Work required:
Search the records for the word "computer" and pick out every line that has it.
-------- Data listing --------
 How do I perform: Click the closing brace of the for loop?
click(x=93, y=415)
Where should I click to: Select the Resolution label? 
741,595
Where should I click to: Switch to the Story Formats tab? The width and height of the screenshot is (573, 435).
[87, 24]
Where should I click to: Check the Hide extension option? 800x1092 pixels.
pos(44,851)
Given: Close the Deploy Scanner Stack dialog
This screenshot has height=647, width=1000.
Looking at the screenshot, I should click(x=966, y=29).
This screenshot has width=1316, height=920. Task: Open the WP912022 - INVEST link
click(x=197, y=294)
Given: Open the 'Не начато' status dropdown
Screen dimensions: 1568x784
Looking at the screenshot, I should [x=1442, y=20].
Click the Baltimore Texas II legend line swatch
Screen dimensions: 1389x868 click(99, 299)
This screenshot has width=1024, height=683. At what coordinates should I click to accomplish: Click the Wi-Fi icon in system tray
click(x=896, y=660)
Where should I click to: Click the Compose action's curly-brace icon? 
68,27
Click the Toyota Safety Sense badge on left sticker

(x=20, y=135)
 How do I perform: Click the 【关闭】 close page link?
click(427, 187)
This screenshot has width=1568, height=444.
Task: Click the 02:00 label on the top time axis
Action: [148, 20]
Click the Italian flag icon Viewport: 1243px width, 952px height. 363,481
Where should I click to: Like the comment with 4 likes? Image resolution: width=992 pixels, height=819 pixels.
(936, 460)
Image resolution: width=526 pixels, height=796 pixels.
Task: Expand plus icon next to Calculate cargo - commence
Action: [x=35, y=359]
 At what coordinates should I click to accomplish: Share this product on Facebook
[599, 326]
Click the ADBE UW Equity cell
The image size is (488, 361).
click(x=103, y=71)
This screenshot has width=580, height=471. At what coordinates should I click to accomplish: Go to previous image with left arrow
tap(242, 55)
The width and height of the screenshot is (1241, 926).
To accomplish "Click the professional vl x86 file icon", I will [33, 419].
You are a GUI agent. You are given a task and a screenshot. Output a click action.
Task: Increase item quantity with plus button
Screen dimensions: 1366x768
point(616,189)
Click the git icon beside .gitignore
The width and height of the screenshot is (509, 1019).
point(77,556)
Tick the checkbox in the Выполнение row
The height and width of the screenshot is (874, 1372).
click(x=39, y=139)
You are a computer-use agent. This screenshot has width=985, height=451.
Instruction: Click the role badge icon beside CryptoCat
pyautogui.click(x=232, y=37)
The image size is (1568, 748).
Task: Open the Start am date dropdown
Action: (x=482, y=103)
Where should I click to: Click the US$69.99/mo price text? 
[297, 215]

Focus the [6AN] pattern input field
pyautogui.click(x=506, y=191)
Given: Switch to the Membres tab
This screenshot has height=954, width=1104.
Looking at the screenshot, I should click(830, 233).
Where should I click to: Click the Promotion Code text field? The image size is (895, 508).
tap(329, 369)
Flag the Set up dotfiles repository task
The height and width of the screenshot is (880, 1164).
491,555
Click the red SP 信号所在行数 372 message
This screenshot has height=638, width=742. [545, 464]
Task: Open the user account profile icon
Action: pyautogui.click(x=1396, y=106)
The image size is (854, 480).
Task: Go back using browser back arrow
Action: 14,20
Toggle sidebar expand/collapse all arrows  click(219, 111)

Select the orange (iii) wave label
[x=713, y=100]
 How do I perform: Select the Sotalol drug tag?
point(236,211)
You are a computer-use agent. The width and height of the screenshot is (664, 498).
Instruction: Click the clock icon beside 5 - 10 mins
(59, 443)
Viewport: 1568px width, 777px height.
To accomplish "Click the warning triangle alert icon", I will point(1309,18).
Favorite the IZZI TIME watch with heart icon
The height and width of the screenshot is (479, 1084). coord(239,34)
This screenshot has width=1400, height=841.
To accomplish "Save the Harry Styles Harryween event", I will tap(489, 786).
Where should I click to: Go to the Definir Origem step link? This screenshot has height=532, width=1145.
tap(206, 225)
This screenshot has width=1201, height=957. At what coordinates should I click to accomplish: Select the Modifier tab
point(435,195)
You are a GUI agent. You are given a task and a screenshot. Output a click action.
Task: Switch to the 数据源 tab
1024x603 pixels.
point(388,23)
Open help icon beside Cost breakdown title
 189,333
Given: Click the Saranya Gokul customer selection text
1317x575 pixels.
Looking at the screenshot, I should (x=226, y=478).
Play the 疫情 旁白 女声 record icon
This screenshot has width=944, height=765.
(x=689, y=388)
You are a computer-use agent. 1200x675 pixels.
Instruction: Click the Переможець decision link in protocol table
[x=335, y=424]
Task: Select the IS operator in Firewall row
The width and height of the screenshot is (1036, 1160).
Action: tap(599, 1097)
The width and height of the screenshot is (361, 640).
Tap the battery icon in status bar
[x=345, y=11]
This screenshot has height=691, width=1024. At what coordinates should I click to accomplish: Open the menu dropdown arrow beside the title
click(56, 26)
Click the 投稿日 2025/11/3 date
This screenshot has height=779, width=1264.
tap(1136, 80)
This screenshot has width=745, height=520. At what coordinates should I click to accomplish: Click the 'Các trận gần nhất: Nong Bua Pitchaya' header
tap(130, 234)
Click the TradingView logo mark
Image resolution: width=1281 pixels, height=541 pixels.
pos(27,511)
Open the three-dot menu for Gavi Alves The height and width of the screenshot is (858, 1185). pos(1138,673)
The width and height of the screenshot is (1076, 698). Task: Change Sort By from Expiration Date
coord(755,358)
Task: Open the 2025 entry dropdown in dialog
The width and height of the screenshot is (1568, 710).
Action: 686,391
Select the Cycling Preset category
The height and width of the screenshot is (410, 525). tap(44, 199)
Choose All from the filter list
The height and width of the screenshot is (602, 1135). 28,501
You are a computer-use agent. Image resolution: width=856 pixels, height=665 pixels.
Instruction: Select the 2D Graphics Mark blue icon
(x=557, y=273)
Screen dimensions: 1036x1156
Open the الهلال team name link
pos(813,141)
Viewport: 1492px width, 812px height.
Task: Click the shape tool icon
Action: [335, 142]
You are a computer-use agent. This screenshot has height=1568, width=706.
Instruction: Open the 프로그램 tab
--------
Reply to the exercise:
You are a computer-use agent. This screenshot has width=985, height=451.
You are a computer-use agent. The width and height of the screenshot is (664, 498).
You are a computer-use agent. 1200x675 pixels.
You are a computer-use agent. Image resolution: width=856 pixels, height=665 pixels.
You are a computer-use agent. This screenshot has height=1568, width=706.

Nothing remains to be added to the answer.